The material has become ubiquitous both in our society and in nature. From the images below, we can see the relative density of microplastic across the world’s oceans; the North Pacific Ocean and Indian Ocean contain the highest concentrations. Plastic waste can also be found in high density along the coastal areas, where sealife is the most abundant, of all the continents.
Apart from the typical straws and bags, other types of harmful waste include cigarette filters, food packaging, caps, lids, bottles and even smaller fragments called nanoplastics. The list of victims goes from larger animals such as whales, seals and dolphins down to the micro level like single cell algae and zooplanktons.
The two main plastic-borne issues for marine life are entanglement and bioaccumulation (or ingestion). The two graphs below show the accumulated impacts of plastic pollution on various animal groups between 1997 and 2015. The number of species known to have been affected by either entanglement or ingestion of plastic debris has gone from 267 to 557 species since 1997. For sea turtles the number of affected species increased from 86 to 100 % (now 7 of 7), for marine mammals from 43 to 66 % (now 81 of 123) and for seabirds from 44 to 50 % of species (now 203 of 406).

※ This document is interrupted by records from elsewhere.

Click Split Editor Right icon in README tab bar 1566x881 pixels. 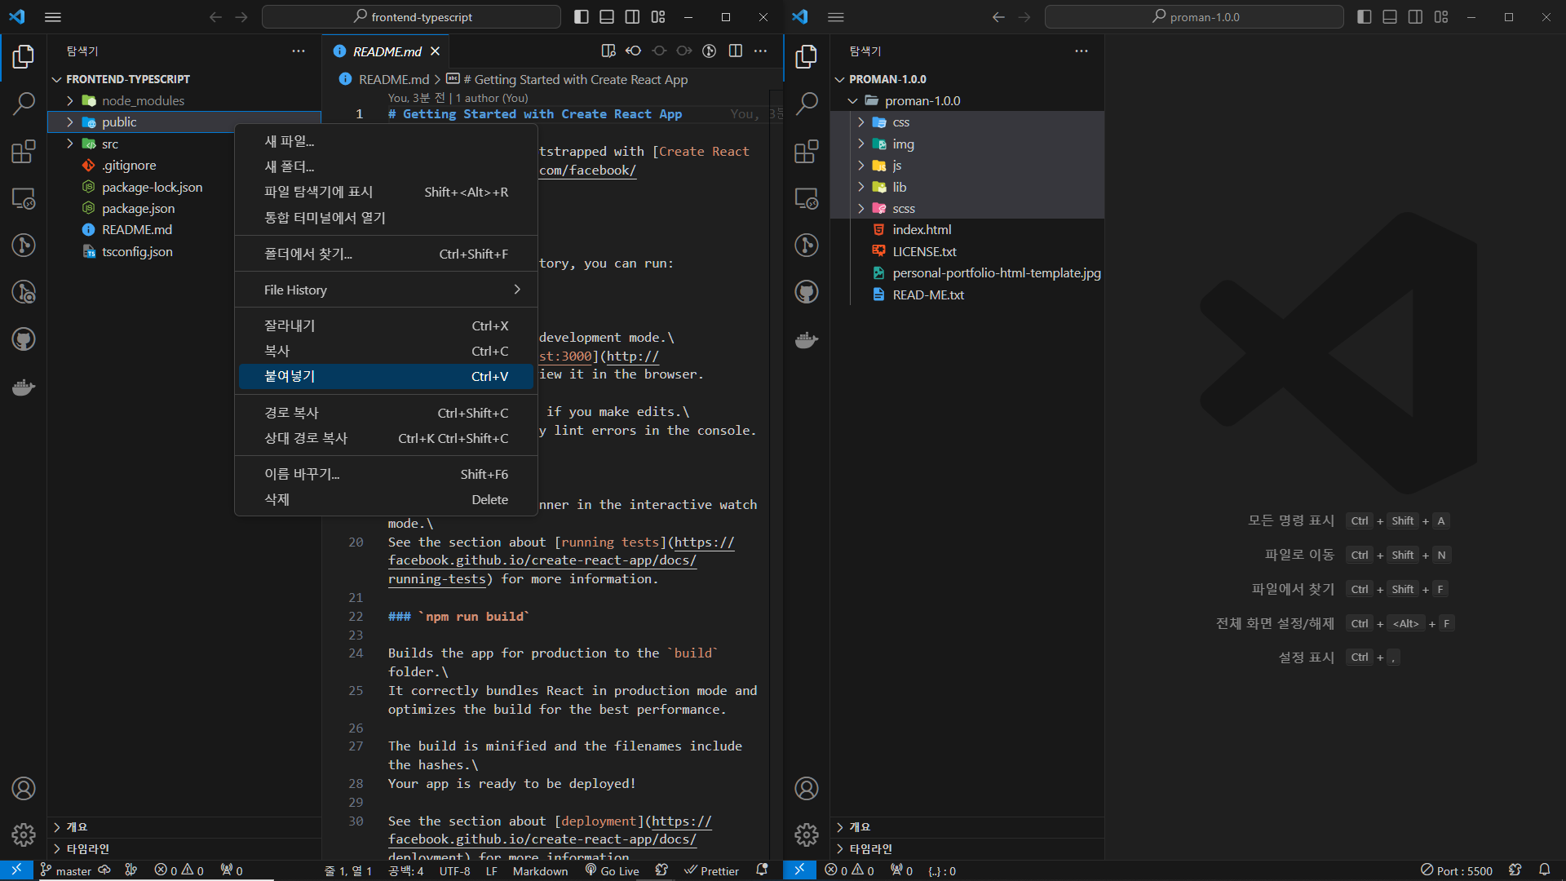(735, 51)
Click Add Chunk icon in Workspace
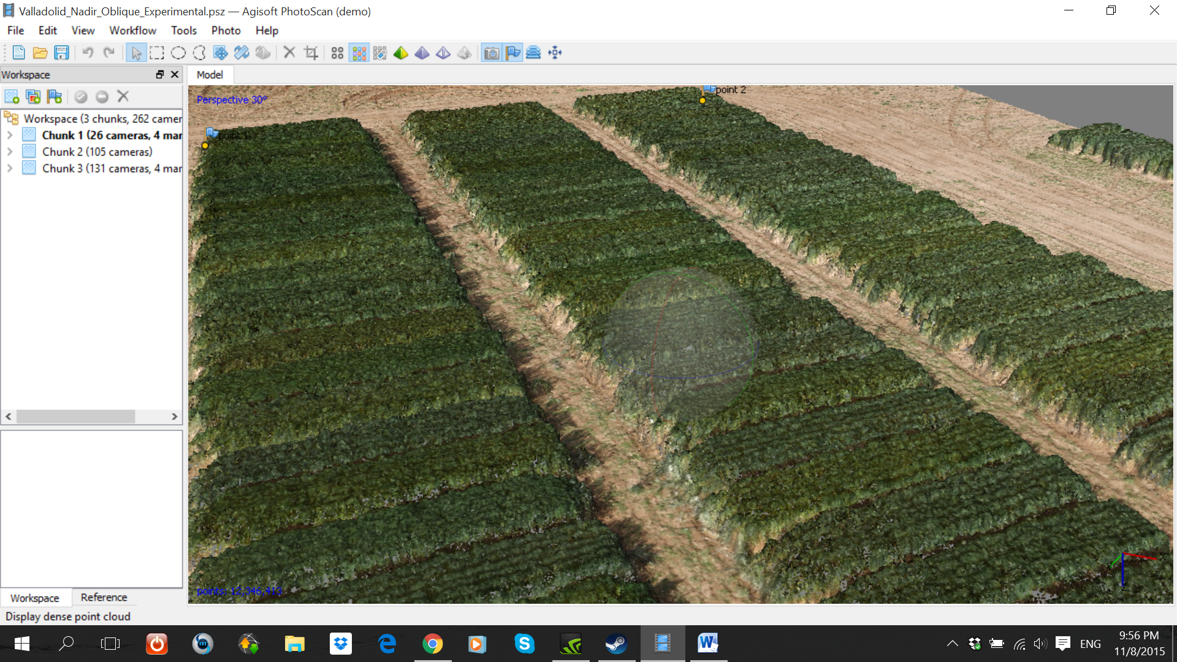1177x662 pixels. point(12,96)
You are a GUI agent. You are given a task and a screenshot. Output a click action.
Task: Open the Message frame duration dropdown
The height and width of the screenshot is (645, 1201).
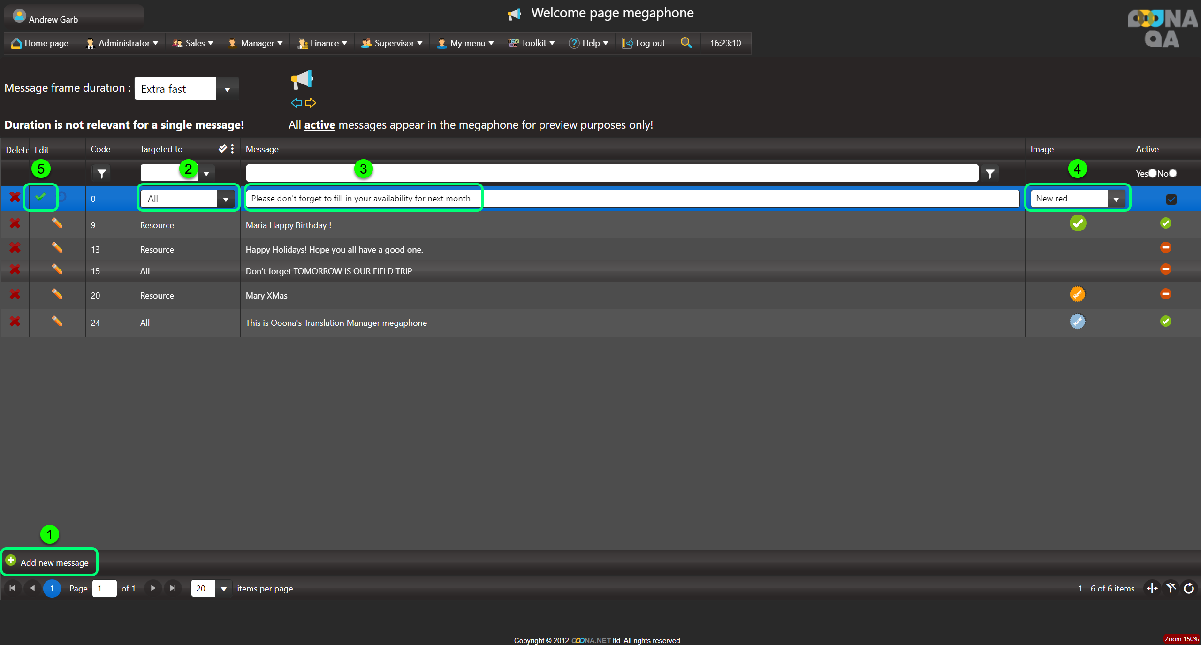(227, 89)
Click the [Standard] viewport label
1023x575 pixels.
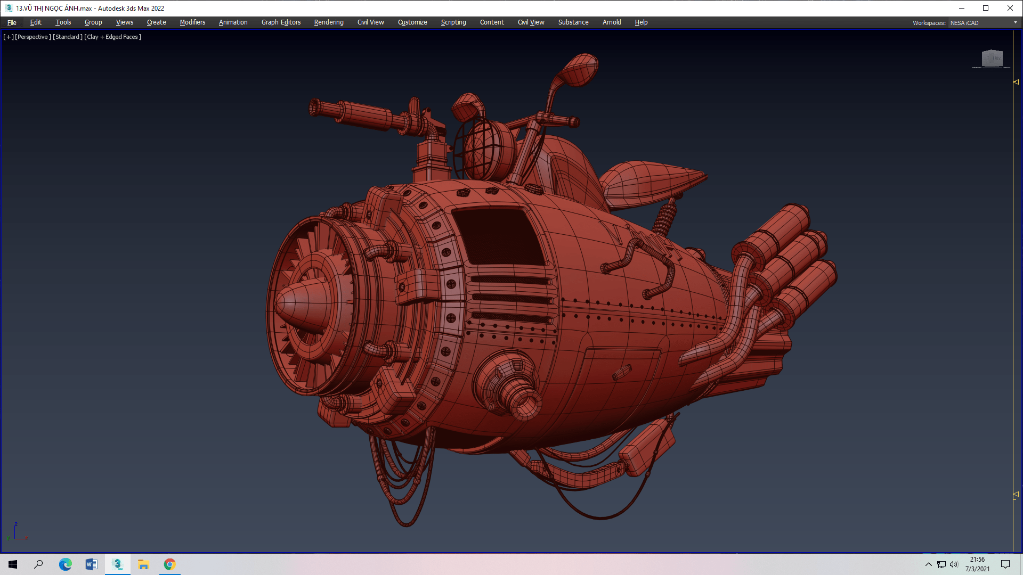point(68,37)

Entanglement can cause a quick or a slow death through drowning, starvation, strangulation or cuts and injury that cause infection. More than 30,000 cases of entanglement (in 243 species) have been reported in a study in 2015. Bear in mind that these are the cases we know of, and there is likely to be many more. Because the entangling objects usually originate from discarded fishing equipment, the phenomenon has been dubbed “ghost fishing”. Besides the more common victims like sea turtles and dolphins, it also affects sea birds, marine invertebrates and large fish.
Ingestion is less visible than entanglement, however, its effects may be more profound and outreaching. Apart from causing mortality from direct ingestion, through blockage in the digestive system, ingestion also affects individual fitness as plastics absorb other toxins they encounter in the ocean. Fish eating fish move the toxin-imbued plastic up the food-chain, resulting in worse effects in larger predators. We happen to be at the top of all food chains, so aside from poisoning wildlife, we are also poisoning ourselves.
Marine animals such as fish and shellfish are important food sources for humans, around 3 billion people rely on wild and farmed seafood as a primary source of protein. A study from UC Davis back in 2015 found that 1 in 4 fish sold at markets contained human-made debris, plastic or fibrous material, in their guts. The chemicals attached can be carcinogenic and also negatively influence the immune system.
As a final point, overfishing is putting serious strain on our ocean’s fish populations. It has been estimated that 33.1% of the global fish stocks are threatened by overfishing; the percentage of fish harvested at an unsustainable level increased from 10% in 1974 to 33% in 2015. If humans don’t stop exhausting and polluting the ocean, we may end up having more plastic than fish in the ocean by 2050.